PROBLEM DESCRIPTION: For the entries below, repeat exactly each line starting with the one that contains "Task: Select the Call Recording bar" and going on through the one that contains "The image size is (751, 470).", and no others.

Dataset entries
________________

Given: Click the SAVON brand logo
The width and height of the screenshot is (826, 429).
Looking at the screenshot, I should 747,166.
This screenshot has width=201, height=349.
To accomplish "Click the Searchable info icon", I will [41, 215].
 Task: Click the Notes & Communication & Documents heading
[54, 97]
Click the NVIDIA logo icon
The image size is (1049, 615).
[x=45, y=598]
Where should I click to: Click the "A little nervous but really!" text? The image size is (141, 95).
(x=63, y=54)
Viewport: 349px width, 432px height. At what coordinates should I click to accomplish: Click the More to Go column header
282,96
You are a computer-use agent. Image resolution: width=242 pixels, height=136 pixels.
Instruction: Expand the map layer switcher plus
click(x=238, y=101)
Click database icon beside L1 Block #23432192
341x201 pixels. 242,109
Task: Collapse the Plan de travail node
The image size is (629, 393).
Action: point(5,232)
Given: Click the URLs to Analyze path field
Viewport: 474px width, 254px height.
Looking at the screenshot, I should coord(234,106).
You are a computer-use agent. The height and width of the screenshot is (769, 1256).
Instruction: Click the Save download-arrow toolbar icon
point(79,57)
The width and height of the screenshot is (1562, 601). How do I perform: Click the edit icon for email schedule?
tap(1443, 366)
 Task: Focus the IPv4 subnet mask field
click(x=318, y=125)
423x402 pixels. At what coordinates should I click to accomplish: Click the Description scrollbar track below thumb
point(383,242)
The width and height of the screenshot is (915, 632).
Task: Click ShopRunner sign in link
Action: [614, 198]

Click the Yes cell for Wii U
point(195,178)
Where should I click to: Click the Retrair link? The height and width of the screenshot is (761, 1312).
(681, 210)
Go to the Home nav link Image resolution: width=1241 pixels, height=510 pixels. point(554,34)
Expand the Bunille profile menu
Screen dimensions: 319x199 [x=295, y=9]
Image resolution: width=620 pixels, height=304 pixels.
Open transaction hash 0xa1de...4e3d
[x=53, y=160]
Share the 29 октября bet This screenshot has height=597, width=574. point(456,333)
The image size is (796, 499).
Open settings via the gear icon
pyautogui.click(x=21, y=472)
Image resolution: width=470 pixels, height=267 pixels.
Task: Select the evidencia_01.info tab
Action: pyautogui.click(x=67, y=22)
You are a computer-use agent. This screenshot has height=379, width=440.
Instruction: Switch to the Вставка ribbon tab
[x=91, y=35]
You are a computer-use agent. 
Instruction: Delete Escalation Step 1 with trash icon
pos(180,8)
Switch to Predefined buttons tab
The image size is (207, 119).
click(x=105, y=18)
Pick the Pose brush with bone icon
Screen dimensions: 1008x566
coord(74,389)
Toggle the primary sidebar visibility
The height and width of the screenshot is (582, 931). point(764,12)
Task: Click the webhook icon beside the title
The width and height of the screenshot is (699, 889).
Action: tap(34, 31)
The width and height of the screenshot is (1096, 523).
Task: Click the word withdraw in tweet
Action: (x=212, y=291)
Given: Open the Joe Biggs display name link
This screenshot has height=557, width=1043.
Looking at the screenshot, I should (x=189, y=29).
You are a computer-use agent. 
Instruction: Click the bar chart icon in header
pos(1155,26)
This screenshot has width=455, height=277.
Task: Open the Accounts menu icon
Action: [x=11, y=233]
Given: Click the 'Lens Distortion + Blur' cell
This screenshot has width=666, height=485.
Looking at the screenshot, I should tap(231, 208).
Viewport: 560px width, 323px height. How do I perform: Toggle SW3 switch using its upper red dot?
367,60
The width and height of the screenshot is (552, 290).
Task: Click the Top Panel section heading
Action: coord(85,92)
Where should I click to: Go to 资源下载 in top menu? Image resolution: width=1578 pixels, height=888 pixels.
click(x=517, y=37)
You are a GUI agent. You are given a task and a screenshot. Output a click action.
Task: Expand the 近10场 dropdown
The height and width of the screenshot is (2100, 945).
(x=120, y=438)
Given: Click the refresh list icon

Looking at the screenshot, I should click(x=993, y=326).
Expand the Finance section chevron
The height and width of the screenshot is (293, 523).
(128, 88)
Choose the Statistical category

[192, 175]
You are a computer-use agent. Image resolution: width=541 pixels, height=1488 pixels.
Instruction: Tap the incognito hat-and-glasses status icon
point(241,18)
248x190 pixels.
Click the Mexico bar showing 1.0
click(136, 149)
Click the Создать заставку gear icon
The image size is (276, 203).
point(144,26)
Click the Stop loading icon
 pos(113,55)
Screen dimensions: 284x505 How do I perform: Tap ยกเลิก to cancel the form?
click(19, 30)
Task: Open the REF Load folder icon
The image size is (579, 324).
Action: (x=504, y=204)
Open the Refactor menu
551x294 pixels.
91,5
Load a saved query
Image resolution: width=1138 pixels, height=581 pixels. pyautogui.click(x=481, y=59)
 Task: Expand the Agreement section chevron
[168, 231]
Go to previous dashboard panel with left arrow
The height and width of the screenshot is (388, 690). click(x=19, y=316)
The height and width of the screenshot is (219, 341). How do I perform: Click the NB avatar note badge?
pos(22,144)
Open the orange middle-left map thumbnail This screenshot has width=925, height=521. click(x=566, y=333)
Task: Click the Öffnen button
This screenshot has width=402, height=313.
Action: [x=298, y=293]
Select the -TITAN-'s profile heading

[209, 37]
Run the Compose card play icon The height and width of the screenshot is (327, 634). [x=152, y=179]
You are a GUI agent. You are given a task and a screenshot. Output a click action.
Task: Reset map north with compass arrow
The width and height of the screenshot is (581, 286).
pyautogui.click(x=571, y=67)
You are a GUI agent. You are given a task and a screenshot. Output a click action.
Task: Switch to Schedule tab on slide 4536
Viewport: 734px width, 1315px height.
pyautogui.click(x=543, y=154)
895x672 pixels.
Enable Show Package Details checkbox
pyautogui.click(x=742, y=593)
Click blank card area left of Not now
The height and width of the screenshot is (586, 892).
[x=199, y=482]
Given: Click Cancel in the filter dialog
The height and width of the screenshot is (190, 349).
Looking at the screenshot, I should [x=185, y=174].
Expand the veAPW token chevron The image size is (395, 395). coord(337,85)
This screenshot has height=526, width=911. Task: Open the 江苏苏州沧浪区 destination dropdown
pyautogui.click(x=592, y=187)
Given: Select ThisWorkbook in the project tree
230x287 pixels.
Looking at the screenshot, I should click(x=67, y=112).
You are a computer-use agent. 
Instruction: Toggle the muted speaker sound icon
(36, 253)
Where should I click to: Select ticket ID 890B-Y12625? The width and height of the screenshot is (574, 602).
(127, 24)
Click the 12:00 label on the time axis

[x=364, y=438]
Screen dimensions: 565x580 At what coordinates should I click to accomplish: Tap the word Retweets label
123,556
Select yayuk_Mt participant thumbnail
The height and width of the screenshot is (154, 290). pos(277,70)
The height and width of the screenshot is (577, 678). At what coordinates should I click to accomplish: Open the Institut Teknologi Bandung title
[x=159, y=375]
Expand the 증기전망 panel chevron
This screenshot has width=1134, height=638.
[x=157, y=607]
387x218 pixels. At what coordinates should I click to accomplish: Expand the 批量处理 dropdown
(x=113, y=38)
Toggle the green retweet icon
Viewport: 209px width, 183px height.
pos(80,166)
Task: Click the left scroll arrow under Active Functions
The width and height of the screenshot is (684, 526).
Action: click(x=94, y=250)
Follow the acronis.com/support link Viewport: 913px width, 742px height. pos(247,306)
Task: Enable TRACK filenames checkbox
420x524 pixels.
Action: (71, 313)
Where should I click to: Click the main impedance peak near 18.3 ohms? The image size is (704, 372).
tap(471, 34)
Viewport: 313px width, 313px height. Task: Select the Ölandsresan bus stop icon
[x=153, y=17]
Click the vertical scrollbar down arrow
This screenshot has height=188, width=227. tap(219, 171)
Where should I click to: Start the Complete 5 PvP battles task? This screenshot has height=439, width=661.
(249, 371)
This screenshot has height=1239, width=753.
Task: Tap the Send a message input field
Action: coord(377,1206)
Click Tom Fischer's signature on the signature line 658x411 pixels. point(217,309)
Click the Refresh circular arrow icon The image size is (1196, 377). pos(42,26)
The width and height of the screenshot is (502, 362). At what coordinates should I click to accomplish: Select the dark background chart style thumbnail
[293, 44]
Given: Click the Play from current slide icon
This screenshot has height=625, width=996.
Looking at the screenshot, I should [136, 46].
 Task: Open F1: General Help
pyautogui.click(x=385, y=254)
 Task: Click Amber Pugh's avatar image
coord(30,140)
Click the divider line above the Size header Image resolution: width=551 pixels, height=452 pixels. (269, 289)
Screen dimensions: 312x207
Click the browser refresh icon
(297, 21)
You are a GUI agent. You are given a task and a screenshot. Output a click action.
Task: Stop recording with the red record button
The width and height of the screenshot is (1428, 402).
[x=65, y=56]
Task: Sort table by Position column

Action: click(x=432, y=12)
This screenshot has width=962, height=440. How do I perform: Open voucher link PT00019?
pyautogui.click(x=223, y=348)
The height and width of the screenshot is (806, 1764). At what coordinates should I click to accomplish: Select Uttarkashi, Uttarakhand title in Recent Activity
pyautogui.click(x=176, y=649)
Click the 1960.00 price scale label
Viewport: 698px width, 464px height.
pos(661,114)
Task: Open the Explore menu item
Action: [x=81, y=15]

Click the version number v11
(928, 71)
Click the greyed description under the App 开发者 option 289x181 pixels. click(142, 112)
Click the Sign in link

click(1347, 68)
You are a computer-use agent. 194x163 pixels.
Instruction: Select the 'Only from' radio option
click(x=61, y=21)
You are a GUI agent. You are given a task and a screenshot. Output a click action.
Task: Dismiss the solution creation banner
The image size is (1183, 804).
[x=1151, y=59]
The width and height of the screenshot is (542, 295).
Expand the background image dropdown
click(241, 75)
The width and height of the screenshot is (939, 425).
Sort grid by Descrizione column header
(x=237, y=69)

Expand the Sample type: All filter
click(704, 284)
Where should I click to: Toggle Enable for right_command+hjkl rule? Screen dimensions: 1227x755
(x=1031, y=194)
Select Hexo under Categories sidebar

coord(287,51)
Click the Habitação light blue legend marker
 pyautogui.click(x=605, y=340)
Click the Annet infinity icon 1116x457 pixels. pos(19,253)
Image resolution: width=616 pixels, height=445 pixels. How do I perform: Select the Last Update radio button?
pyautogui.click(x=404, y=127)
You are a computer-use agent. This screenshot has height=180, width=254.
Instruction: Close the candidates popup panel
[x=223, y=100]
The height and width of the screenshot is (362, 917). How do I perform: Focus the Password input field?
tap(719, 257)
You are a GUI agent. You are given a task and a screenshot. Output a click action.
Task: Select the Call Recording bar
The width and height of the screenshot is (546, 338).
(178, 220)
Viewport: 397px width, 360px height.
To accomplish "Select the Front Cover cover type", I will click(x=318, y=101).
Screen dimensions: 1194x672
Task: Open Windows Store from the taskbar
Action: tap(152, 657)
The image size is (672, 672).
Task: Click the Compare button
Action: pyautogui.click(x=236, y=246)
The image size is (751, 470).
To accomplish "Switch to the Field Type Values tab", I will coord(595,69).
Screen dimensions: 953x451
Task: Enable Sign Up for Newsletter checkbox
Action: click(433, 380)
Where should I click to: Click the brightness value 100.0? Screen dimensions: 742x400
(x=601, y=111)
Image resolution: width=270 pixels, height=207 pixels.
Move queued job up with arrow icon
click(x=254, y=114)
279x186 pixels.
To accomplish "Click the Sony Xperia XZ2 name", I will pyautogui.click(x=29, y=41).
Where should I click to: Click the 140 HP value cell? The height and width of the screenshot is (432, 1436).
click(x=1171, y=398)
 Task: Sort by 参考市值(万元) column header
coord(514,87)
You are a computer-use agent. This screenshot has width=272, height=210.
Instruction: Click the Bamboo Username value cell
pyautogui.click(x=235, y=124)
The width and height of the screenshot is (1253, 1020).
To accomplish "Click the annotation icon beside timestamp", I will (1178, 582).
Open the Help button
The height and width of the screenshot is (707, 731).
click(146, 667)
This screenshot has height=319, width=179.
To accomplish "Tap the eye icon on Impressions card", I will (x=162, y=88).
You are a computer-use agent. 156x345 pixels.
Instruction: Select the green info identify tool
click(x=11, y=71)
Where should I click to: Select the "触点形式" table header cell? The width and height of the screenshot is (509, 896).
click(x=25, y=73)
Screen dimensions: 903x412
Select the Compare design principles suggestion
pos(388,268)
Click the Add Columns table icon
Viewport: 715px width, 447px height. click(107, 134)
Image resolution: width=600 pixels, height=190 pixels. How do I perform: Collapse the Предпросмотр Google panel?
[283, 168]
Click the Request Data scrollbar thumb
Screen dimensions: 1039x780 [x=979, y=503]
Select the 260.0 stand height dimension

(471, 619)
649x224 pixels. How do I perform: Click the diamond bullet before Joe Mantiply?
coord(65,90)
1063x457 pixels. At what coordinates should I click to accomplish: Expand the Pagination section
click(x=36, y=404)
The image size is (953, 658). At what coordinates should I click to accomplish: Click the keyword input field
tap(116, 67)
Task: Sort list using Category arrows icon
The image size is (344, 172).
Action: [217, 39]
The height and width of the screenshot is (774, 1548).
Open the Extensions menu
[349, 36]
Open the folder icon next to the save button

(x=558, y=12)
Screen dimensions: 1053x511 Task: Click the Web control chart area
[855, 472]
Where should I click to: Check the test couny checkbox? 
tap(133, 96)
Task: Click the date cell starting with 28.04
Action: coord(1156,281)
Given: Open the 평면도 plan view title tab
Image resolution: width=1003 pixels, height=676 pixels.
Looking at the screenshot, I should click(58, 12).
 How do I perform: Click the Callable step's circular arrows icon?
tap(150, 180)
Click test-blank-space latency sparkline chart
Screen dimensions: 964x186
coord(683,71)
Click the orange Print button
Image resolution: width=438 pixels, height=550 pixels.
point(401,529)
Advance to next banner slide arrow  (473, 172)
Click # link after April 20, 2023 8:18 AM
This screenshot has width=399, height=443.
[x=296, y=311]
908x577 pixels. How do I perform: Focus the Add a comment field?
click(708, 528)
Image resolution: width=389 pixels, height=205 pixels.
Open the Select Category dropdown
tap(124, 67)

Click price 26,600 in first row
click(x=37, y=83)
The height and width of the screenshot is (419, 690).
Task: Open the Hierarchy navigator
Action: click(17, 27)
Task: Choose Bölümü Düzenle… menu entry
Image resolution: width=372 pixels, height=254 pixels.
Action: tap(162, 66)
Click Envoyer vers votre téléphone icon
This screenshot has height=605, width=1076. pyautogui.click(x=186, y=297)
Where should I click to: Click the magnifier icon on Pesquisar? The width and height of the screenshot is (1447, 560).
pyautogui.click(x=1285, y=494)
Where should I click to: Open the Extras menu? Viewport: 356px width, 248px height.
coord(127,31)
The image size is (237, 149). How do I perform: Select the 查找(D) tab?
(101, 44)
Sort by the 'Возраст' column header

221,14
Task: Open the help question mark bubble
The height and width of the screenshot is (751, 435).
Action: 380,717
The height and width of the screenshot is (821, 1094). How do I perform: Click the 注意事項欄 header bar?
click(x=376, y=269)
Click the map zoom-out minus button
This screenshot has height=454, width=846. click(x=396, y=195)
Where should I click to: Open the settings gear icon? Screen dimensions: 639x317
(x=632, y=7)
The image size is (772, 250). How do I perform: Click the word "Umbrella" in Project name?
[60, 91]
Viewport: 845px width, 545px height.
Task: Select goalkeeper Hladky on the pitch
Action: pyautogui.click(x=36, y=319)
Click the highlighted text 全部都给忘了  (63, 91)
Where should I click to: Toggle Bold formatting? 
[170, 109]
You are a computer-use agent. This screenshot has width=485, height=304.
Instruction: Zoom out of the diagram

________________

EXERCISE ANSWER:
Task: Select the Call Recording bar
The width and height of the screenshot is (546, 338).
(178, 220)
Viewport: 397px width, 360px height.
To accomplish "Select the Front Cover cover type", I will click(x=318, y=101).
Screen dimensions: 1194x672
Task: Open Windows Store from the taskbar
Action: tap(152, 657)
The image size is (672, 672).
Task: Click the Compare button
Action: pyautogui.click(x=236, y=246)
The image size is (751, 470).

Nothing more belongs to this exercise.